The bare space had only a dirt floor, though a few benches were shoved up against one wall. The fat fellow escorted his injured comrade at once to one of these, helping him to gingerly sit, and the old woman was settled on another by her husband and son. A long table with a few stools occupied the other side of the room, though only one stool was currently in use. Despite his rough garb, the islander who sat there ordering his quills and paper had the air of every customs clerk Penric had ever encountered: middle-aged, ink-stained, underpaid and unimpressed. A couple of big armed men, flanking him, took in the new arrivals with experienced eyes, then drifted back to lean more comfortably against the wall.

“Totch.” The clerk waved greeting at the pirate Pen guessed was the first mate. “Is this your whole catch? Falun is in port. He’ll be disappointed.”

“Aye, I saw his galley.” Totch looked over his bedraggled prisoners. “This lot is mostly for ransom. We’ve two more prize ships coming later, with a fair number of fit men. We were separated from the first a week ago in a storm. The other… should be here. Soon.” Pen thought he sounded uneasy in this claim.

“Well, let’s get started.” The clerk, whose rustic Adriac accent matched his beard, motioned Pen and his hangers-on forward. Pen moved without truncheon-prodding.

The clerk poised his quill. “Name?”

“Penric kin Jurald.”

The clerk hesitated; Pen helpfully spelled it out for him. Because in case word did get back to Orbas, he wanted it to be recognized.

“Age?”

“Thirty-two.”

The clerk snorted. “Good try, but it won’t save your tail if someone wants to buy it, Blue-eyes. What’s your real age?”

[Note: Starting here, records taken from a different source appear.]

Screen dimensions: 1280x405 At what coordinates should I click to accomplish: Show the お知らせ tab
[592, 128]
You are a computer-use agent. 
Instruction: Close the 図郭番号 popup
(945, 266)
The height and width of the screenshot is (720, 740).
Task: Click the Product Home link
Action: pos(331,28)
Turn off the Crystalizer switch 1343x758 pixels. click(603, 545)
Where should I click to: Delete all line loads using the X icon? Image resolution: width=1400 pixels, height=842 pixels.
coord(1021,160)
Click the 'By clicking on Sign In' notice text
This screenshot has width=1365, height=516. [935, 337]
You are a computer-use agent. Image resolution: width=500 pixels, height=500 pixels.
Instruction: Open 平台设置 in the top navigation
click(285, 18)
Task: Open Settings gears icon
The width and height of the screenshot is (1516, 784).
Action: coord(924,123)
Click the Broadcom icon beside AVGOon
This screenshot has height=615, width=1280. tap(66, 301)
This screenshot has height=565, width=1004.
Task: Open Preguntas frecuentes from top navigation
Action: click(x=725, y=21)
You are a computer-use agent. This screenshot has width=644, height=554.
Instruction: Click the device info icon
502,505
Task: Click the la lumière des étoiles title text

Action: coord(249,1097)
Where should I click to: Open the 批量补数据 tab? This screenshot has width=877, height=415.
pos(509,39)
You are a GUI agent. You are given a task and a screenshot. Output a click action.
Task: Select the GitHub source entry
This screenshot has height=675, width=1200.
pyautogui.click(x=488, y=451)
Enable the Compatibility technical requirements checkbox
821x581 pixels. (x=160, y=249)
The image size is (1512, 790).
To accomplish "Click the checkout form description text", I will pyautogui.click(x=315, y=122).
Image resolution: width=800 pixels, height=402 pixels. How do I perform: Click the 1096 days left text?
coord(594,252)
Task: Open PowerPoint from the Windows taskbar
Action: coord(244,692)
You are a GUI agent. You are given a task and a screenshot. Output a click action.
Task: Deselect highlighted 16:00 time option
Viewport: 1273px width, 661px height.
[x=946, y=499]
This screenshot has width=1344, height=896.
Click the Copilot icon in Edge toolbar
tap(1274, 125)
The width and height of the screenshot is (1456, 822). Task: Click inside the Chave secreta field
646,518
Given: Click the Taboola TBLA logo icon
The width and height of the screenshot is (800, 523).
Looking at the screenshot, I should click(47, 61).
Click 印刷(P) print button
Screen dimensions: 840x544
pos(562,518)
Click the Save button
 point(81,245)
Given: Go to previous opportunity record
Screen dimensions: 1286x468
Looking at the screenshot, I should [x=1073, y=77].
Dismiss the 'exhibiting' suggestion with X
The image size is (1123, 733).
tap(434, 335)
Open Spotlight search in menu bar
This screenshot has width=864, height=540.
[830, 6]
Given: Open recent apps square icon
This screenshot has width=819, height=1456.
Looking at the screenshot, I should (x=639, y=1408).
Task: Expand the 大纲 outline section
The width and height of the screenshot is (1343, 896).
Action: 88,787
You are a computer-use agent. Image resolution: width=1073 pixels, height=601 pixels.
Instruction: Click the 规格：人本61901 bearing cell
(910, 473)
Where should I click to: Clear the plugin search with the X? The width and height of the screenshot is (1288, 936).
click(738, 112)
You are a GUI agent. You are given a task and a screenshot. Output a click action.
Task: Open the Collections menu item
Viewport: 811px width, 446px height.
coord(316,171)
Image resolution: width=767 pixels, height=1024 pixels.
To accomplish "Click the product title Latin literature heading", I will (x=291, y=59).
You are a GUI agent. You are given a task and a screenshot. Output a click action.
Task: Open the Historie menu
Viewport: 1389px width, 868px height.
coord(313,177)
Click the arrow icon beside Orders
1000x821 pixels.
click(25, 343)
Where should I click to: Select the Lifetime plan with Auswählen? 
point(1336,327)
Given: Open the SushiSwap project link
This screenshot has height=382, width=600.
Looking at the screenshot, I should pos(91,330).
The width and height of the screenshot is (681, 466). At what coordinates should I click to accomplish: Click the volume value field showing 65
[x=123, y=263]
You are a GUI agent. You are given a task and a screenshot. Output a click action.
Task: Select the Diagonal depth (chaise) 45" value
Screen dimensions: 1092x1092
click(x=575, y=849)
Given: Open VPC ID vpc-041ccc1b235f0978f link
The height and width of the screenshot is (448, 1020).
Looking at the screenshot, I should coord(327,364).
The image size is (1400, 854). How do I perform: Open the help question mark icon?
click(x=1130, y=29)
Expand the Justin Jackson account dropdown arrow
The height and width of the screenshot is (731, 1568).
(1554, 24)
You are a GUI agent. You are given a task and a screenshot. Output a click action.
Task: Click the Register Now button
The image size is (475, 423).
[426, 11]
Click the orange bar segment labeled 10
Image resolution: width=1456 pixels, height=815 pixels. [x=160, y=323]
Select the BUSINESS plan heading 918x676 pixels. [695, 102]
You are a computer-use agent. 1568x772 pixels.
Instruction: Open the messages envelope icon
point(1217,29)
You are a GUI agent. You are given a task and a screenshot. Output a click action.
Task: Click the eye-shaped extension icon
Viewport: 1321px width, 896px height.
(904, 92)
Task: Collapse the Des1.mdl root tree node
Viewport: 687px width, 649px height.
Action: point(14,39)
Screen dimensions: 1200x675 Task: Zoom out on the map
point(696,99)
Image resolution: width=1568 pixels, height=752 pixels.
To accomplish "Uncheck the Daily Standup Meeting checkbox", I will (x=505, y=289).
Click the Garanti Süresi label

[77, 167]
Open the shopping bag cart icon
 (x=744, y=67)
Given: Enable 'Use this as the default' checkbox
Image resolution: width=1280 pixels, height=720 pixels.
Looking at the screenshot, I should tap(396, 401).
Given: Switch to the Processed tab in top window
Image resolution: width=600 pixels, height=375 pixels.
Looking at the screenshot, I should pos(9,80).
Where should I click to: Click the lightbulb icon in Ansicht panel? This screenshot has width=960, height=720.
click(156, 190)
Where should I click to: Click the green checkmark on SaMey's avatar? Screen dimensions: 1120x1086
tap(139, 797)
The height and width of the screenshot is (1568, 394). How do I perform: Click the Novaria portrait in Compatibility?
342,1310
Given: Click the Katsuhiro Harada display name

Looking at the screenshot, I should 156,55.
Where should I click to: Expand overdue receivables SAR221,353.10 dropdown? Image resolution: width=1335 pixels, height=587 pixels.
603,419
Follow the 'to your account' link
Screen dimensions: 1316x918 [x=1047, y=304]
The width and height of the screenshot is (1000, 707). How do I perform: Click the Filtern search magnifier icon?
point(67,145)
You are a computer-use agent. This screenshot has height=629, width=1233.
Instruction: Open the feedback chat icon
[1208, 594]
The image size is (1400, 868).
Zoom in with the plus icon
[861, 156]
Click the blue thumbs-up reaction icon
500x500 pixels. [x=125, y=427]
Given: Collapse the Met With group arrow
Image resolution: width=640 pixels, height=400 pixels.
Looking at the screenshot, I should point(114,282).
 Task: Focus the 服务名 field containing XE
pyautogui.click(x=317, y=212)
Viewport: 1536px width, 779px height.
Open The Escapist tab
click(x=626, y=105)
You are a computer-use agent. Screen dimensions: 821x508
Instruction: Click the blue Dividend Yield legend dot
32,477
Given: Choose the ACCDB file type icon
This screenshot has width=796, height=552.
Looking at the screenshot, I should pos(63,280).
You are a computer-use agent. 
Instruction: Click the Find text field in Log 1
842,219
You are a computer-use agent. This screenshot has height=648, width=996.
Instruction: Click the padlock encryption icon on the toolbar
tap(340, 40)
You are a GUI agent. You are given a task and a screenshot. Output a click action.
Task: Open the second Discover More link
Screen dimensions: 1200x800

“Thirty-two,” Pen repeated patiently. “Many people misestimate me.” And let’s keep it that way.

The clerk shook his head and wrote down twenty-two. Pen didn’t bother pursuing the argument.

“Family?”

“None to speak of. My parents died some time ago. Back in the cantons.” The latter part of which was perfectly true. The inquiry, of course, was to flush out some gauge of how much ransom might be squeezed out of relatives, so many captives lied. As he was doing, by omission.

“Ah.” The clerk pursed his lips in satisfaction at the explanation of Pen’s alien name and coloring. “Profession?”